A espaços, iluminam-se os andares,
E as tascas, os cafés, as tendas, os estancos
Alastram em lençol os seus reflexos brancos;
E a Lua lembra o circo e os jogos malabares.
Duas igrejas, num saudoso largo,
Lançam a nódoa negra e fúnebre do clero:
Nelas esfumo um ermo inquisidor severo,
Assim que pela História eu me aventuro e alargo.
Na parte que abateu no terremoto,
Muram-me as construções rectas, iguais, crescidas;
Afrontam-me, no resto, as íngremes subidas,
E os sinos dum tanger monástico e devoto.
Mas, num recinto público e vulgar,
Com bancos de namoro e exíguas pimenteiras,
Brônzeo, monumental, de proporções guerreiras,
Um épico doutrora ascende, num pilar!
E eu sonho o Cólera, imagino a Febre,~
Nesta acumulação de corpos enfezados;
Sombrios e espectrais recolhem os soldados;
Inflama-se um palácio em face de um casebre.
Partem patrulhas de cavalaria
Dos arcos dos quartéis que foram já conventos:
Idade Média! A pé, outras, a passos lentos,
Derramam-se por toda a capital, que esfria.
Triste cidade! Eu temo que me avives
Uma paixão defunta!

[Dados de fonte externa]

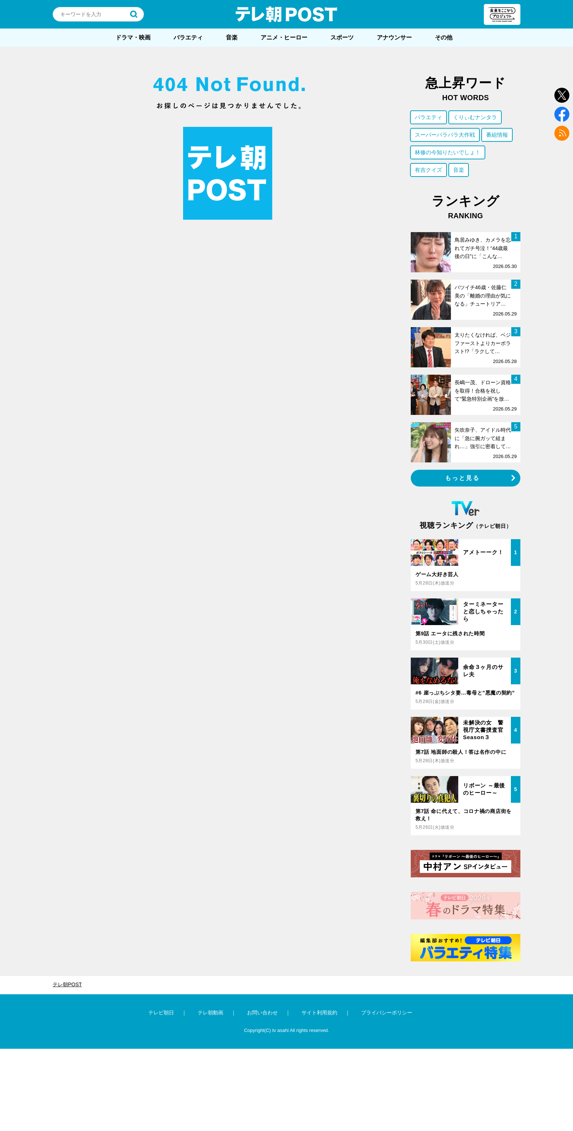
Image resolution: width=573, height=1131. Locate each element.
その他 (443, 37)
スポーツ (342, 37)
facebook (561, 114)
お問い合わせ (262, 1012)
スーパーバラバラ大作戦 (445, 135)
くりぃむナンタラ (475, 117)
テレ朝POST (286, 14)
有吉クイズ (428, 170)
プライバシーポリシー (386, 1012)
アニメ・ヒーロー (284, 37)
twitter (561, 95)
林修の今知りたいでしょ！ (448, 152)
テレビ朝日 (161, 1012)
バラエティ (188, 37)
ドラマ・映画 (133, 37)
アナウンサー (394, 37)
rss (561, 133)
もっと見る (462, 478)
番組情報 (497, 135)
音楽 (232, 37)
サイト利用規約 (319, 1012)
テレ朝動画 (210, 1012)
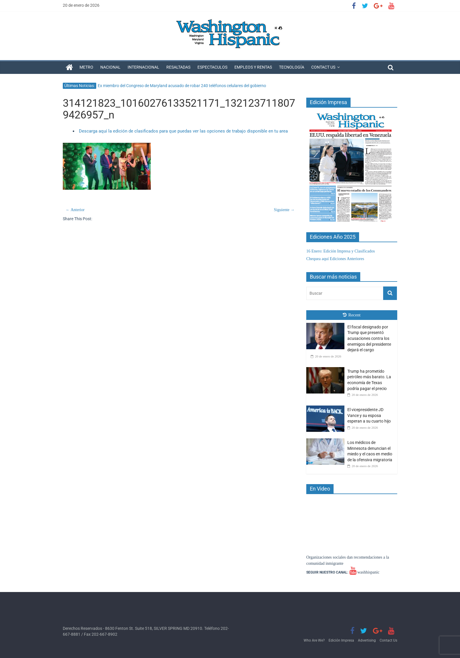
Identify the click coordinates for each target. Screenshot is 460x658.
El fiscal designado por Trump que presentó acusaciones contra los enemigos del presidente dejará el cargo (369, 338)
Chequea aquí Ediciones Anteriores (335, 259)
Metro (86, 67)
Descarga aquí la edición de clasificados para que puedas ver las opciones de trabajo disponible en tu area (183, 131)
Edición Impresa (341, 640)
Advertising (367, 640)
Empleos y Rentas (253, 67)
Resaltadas (178, 67)
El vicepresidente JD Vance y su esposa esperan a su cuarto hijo (369, 415)
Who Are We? (314, 640)
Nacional (110, 67)
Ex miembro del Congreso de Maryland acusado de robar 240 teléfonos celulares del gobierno (182, 85)
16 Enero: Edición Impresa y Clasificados (340, 251)
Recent (352, 315)
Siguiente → (284, 210)
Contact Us (323, 67)
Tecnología (291, 67)
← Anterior (75, 210)
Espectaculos (212, 67)
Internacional (143, 67)
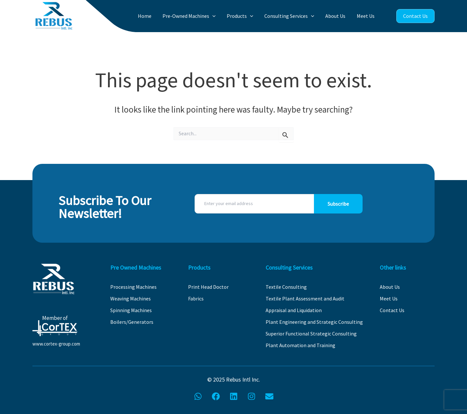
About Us (338, 16)
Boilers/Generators (131, 322)
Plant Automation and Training (300, 345)
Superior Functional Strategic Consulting (311, 333)
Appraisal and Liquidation (294, 310)
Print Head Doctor (208, 287)
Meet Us (367, 16)
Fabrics (196, 298)
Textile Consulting (286, 287)
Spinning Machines (131, 310)
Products (246, 16)
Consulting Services (294, 16)
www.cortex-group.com (56, 344)
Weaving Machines (130, 298)
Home (155, 16)
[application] (221, 16)
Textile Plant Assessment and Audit (305, 298)
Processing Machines (133, 287)
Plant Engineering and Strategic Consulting (314, 322)
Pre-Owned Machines (197, 16)
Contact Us (415, 16)
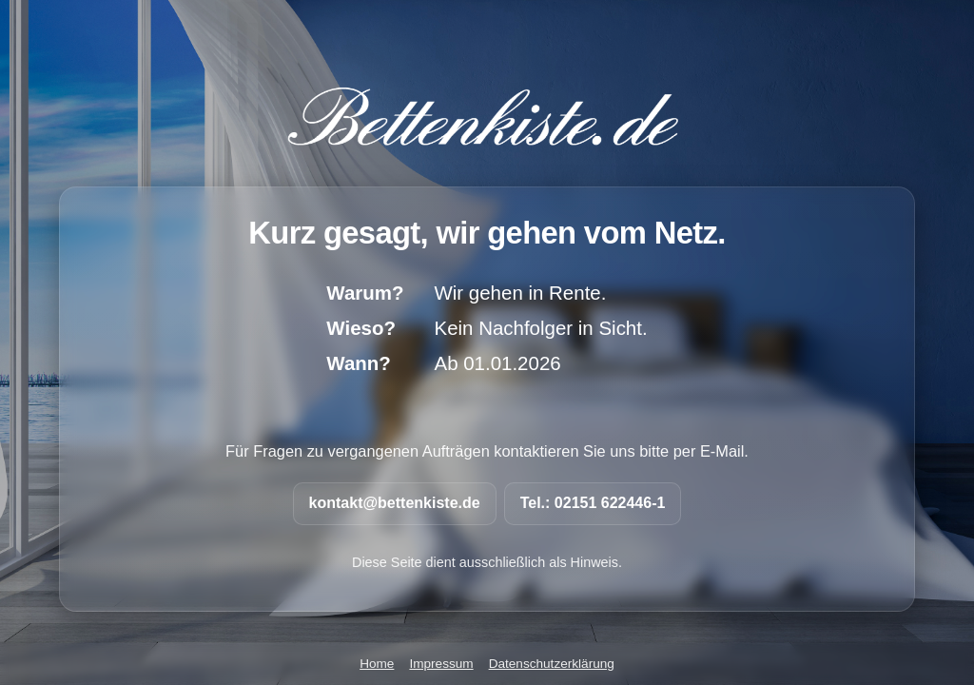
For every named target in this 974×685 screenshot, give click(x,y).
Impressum (441, 663)
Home (377, 663)
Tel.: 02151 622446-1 (593, 503)
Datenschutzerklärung (551, 663)
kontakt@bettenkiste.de (394, 503)
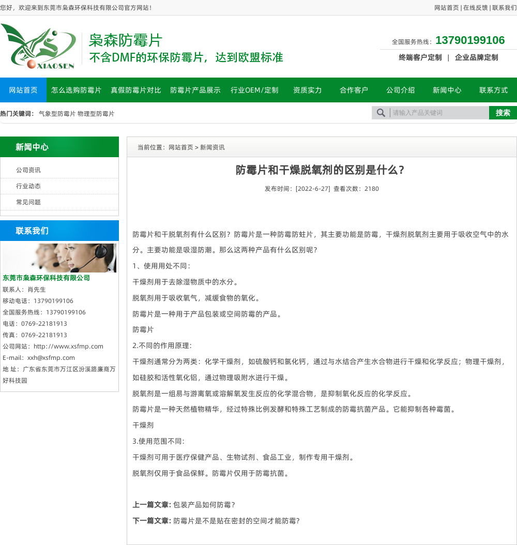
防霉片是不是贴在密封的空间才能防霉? (236, 521)
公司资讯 (28, 169)
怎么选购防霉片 (76, 90)
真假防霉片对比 (136, 90)
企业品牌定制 (476, 57)
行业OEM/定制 (255, 90)
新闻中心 (447, 90)
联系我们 (504, 7)
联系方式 (493, 90)
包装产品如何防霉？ (205, 504)
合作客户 (354, 90)
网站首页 (446, 7)
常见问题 (28, 202)
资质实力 (307, 90)
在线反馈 (475, 7)
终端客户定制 (420, 57)
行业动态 (28, 185)
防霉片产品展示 (195, 90)
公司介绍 (400, 90)
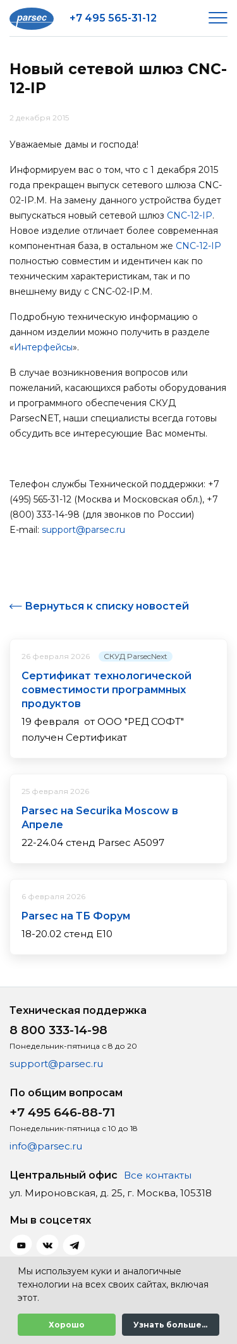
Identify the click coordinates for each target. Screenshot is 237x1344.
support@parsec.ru (83, 529)
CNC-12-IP (189, 215)
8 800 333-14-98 (58, 1030)
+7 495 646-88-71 (62, 1112)
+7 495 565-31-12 (113, 18)
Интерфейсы (43, 347)
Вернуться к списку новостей (107, 606)
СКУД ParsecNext (135, 656)
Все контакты (157, 1175)
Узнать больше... (170, 1324)
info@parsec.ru (45, 1146)
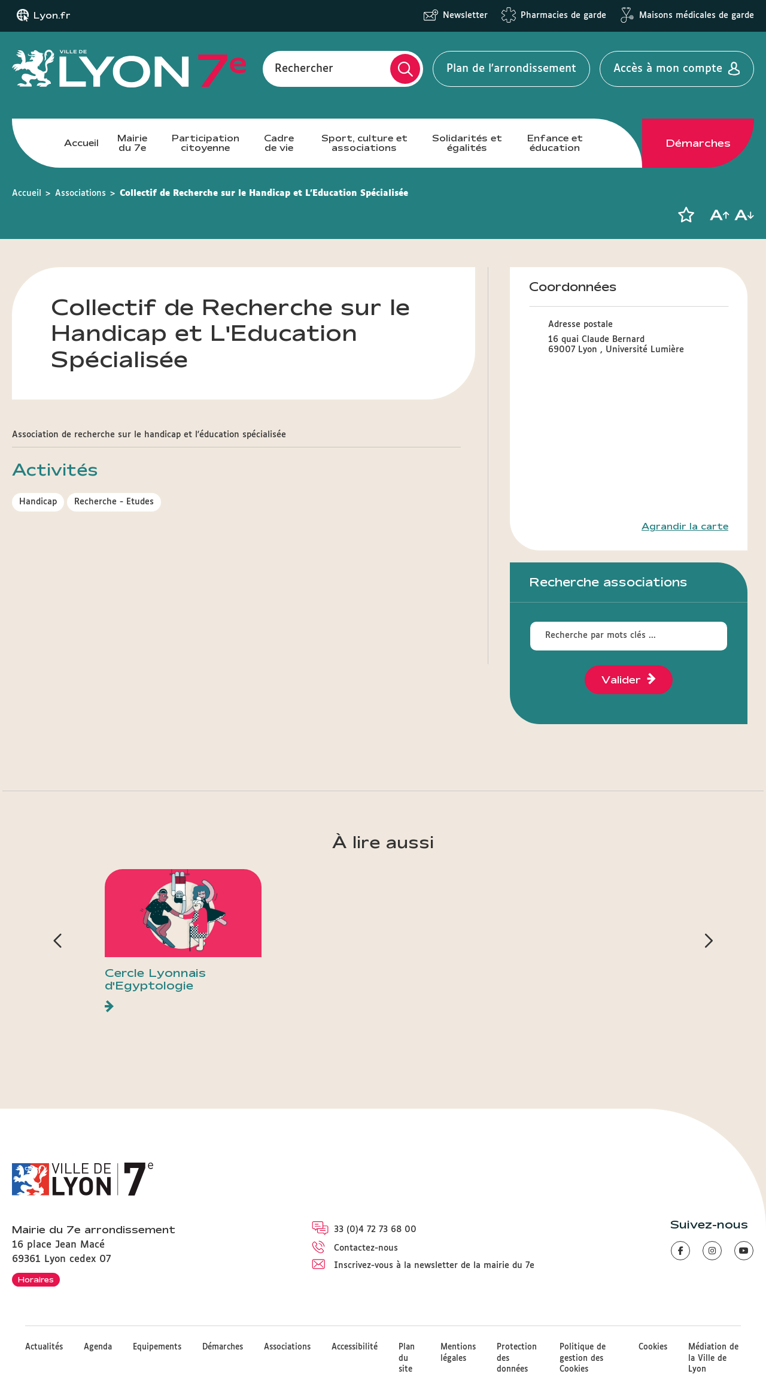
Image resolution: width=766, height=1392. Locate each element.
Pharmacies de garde (563, 15)
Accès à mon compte (667, 68)
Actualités (44, 1347)
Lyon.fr (52, 15)
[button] (686, 215)
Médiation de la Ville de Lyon (713, 1358)
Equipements (157, 1347)
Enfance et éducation (555, 143)
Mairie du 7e (132, 143)
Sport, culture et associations (364, 143)
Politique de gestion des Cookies (583, 1358)
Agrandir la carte (685, 526)
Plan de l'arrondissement (511, 68)
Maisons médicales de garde (696, 15)
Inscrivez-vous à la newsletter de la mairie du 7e (434, 1265)
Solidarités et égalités (467, 143)
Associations (80, 193)
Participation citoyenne (205, 143)
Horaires (36, 1279)
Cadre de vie (279, 143)
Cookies (653, 1347)
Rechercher (304, 68)
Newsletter (465, 15)
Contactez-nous (366, 1248)
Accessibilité (355, 1347)
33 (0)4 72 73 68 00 (375, 1229)
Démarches (698, 143)
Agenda (98, 1347)
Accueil (81, 143)
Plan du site (407, 1358)
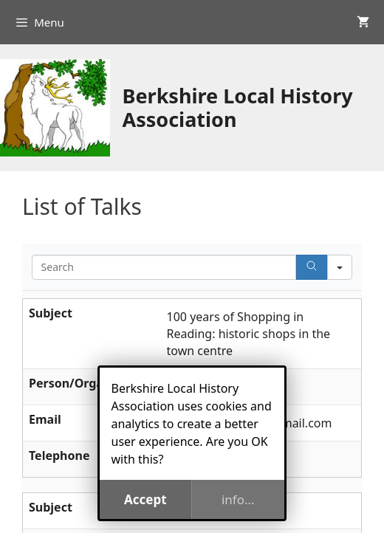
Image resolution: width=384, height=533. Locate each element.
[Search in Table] (164, 267)
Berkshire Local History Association (237, 107)
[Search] (311, 267)
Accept (145, 499)
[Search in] (339, 267)
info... (238, 499)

Aos lampiões distantes,
Enlutam-me, alvejando, as tuas elegantes,
Curvadas a sorrir às montras dos ourives.
E mais: as costureiras, as floristas
Descem dos magasins, causam-me
sobressaltos;
Custa-lhes a elevar os seus pescoços altos
E muitas delas são comparsas ou coristas.
E eu, de luneta de uma lente só,
Eu acho sempre assunto a quadros revoltados:
Entro na brasserie; às mesas de emigrados,
Ao riso e à crua luz joga-se o dominó.
Obra Completa de Cesário Verde, 4ª edição,
organizada, prefaciada e anotada por Joel Serrão, Lisboa, Livros Horizonte, 1983.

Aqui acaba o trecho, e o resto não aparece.